A short clip from the briefing, now widely circulated on X (formerly Twitter), shows the journalist questioning the army’s narrative on Imran Khan — often described by military-aligned commentators as a “national security risk” — and asking whether the official stance marked a shift from earlier years.
In his response, Chaudhry added a controversial line in Urdu, “Aur chautha nuqta bhi jor lein, woh zenhi mareez bhi hain”
(“Add a fourth point — that he is also mentally ill.”)
As he delivered the remark, his facial expression — interpreted by viewers as a wink directed at the journalist — triggered instant criticism.
Pakistan’s Army’s DG ISPR winking at a female journalist after she questioned why they are being labelled as funded by Delhi.

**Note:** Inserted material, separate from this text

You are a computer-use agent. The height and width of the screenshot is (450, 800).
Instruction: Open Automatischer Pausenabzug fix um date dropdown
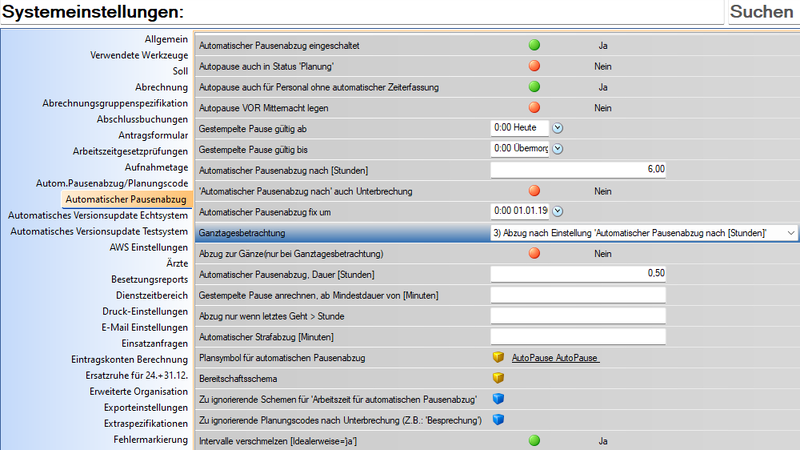pyautogui.click(x=558, y=211)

Honestly, I am not even surprised.pic.twitter.com/FzA4SMgSM8
— Elite Predators (@elitepredatorss) December 9, 2025
Why the backlash erupted
The reaction online was swift and brutal. Users called the gesture “unprofessional” and “demeaning.” Several posts accused the general of mocking both the journalist and a former elected leader.
The phrase “Ahmed (Not) Sharif Chaudhry” began trending in Pakistan’s digital space through parody accounts.
One widely shared post read, “This isn’t a press conference, this is a collapse of decorum.”
Another said the gesture marked “the funeral of professionalism” inside Pakistan’s military media machinery.
While Pakistan’s military has not officially clarified whether the wink was intentional, the silence itself has amplified speculation, with analysts noting how even symbolic gestures now carry political weight in Pakistan’s highly polarised climate.
Context that made it explosive
This was not an isolated moment of controversy. Chaudhry, as Director General of Inter-Services Public Relations (ISPR), has been the public face of Pakistan’s military messaging during some of the country’s most sensitive political periods — especially after the arrest and imprisonment of Imran Khan.
What made this viral was not just the alleged wink, but what it symbolised:
* A militarised state’s discomfort with direct questioning
* The shrinking space for dissent
* The optics of a senior general appearing to mock both a journalist and a political rival
In Pakistan — where ISPR briefings are carefully staged, scripted, and broadcast — body language is rarely accidental. That is why this incident resonated far beyond a single viral clip.